Contrary to what Chef's answer says, you do not need to keep ice cream at above-freezing temperatures in order to prevent crystals. As Mollie has correctly pointed out, that is precisely the purpose of overrun; the airier the ice cream, the less opportunity there is for ice crystals to form. But that's not the whole story. You don't just need to incorporate air, you need to keep it dispersed so that that the liquid never gets too dense in one place.
Ice-cream makers are supposed to do both of these things. By churning the cream while it freezes, it keeps the mixture dispersed and introduces more air (overrun).
It sounds to me like what's happening is that your ice-cream maker is simply not getting cold enough. If it actually brought the temperature of the ice cream to zero or below, then the consistency would not change after putting it into an actual freezer. So you're getting not-quite-freezing ice cream out of the ice-cream maker which is great, but then you're putting it in a freezer where that not-quite-frozen liquid is forming large ice crystals as it freezes for real.
So your solutions to this problem are:
Invest in a higher-end ice cream maker that chills better (this may or may not be practical).
Introduce extra overrun by pre-whipping the cream before putting it into the machine. Whip it until soft peaks form, then fold it into the mixture (don't stir!). You can do the same with the egg whites as well. This may give you an undesirable amount of overrun, like the 94% that's in Breyer's, but it will make it almost impossible for crystals to form.
Flash-freeze it with dry ice or liquid nitrogen.

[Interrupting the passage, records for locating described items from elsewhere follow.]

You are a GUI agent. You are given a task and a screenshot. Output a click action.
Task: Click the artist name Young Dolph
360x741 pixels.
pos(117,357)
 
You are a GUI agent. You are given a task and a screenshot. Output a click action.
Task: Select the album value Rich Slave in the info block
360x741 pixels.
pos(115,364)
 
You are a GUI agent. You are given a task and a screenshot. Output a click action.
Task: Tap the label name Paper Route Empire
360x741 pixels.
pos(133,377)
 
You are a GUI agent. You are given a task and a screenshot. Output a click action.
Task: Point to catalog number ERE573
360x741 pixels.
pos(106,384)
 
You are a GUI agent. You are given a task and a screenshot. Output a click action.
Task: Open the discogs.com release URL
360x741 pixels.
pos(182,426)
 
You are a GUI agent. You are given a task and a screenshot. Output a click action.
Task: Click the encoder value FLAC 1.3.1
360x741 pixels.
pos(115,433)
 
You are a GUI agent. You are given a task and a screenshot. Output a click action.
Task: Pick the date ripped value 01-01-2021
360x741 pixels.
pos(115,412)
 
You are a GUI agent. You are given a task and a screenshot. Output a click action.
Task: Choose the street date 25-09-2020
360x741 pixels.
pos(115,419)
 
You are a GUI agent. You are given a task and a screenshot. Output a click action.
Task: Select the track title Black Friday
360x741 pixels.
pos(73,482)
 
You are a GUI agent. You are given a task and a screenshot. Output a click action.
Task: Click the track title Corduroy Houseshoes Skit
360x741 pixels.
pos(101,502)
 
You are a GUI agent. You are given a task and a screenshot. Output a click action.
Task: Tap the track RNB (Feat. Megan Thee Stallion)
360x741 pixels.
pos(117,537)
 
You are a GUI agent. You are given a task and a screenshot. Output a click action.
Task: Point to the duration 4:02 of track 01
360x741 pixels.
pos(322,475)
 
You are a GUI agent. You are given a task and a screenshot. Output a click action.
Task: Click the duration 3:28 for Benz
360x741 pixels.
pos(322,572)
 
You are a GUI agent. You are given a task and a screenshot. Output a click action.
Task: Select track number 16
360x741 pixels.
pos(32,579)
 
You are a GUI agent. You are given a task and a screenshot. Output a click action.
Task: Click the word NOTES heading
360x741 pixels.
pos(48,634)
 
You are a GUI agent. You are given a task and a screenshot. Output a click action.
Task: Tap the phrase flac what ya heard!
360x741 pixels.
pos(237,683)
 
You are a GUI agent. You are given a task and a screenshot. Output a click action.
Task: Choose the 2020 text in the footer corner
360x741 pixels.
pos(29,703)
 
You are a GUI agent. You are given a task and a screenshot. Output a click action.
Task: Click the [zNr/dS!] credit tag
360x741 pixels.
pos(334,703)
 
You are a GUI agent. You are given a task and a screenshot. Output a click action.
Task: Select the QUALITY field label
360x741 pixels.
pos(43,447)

This may not be practical either but is the surest way to prevent ice crystals from forming, since the main thing crystal formation requires is time.
If you can't flash-freeze, then try packing the churned ice cream into ice trays as Kenji (Serious Eats) does with the "raw" ice cream, then give it a whirl in a food processor once it's frozen.

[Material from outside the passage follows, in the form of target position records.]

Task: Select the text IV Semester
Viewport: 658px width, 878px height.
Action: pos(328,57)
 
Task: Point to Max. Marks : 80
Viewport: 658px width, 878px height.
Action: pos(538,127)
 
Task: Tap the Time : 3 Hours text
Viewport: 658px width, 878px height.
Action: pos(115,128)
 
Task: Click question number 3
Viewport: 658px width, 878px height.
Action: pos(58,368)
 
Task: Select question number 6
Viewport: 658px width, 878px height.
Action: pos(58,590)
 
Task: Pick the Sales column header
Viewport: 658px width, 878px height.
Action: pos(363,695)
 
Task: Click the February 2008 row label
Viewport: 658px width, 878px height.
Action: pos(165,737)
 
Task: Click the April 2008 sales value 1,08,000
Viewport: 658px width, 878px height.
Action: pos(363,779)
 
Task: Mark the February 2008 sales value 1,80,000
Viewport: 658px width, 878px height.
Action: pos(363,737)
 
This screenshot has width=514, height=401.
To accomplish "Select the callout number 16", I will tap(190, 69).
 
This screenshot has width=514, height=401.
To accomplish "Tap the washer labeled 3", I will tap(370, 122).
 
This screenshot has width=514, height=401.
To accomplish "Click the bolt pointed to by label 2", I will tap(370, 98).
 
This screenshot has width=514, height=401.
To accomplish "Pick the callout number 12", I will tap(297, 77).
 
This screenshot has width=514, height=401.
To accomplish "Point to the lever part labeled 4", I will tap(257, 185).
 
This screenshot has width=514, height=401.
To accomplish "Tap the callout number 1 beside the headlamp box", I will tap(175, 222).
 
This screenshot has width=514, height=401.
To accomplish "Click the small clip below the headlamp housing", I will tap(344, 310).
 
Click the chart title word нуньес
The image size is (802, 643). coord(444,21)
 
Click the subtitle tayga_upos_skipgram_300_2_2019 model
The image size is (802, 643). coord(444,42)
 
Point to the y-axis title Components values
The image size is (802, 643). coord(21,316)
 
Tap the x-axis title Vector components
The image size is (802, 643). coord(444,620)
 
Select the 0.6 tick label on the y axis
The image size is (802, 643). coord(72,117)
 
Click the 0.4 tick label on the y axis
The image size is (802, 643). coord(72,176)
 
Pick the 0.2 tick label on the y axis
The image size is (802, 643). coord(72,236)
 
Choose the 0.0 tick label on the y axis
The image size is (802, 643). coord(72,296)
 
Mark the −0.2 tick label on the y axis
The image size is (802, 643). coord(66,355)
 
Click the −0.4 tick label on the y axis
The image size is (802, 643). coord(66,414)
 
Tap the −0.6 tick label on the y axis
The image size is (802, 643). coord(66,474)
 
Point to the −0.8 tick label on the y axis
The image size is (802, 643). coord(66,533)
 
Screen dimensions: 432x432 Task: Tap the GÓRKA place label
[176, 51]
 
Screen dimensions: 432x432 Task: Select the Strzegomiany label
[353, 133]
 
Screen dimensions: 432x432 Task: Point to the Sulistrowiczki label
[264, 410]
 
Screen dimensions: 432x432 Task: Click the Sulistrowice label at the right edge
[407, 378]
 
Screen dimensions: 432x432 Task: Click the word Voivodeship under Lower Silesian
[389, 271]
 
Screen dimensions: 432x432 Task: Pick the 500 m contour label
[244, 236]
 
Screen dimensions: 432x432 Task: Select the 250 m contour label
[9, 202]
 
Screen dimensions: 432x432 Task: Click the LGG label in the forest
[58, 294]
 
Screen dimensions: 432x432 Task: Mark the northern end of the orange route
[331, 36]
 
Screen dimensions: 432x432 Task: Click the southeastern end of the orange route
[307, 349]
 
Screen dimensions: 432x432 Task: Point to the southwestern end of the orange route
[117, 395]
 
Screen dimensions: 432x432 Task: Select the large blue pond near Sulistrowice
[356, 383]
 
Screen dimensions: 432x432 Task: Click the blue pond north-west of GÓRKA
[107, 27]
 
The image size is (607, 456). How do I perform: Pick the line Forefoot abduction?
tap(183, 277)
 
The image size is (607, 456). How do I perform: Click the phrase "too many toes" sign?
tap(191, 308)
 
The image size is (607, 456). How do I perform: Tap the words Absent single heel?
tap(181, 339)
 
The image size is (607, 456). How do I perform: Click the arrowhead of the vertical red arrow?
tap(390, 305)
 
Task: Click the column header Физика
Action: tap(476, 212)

Finally, one thing that even Serious Eats neglected to mention is to use a stabilizer. Xanthan gum is great for ice cream and will help keep it at "whipped" consistency while it's in the freezer. You don't need a lot - use about 0.5% of the total weight at most. Stabilizers in particular are what will allow you to freeze the ice cream for longer, and prevent that 1-2 day "expiration date" that was mentioned by an earlier answer.
Any or all of these things will improve the smoothness of the ice cream and help it to survive the freezing process.